Records supplied
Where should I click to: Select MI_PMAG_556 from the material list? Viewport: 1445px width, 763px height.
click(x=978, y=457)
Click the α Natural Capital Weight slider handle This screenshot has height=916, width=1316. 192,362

==

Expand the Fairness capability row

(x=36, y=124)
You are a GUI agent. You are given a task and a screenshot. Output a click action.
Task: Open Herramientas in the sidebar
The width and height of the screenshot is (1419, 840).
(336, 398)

What to do
Report how many lines of the material above contain the string "screenshot". Reply with the number alone.

Task answer
3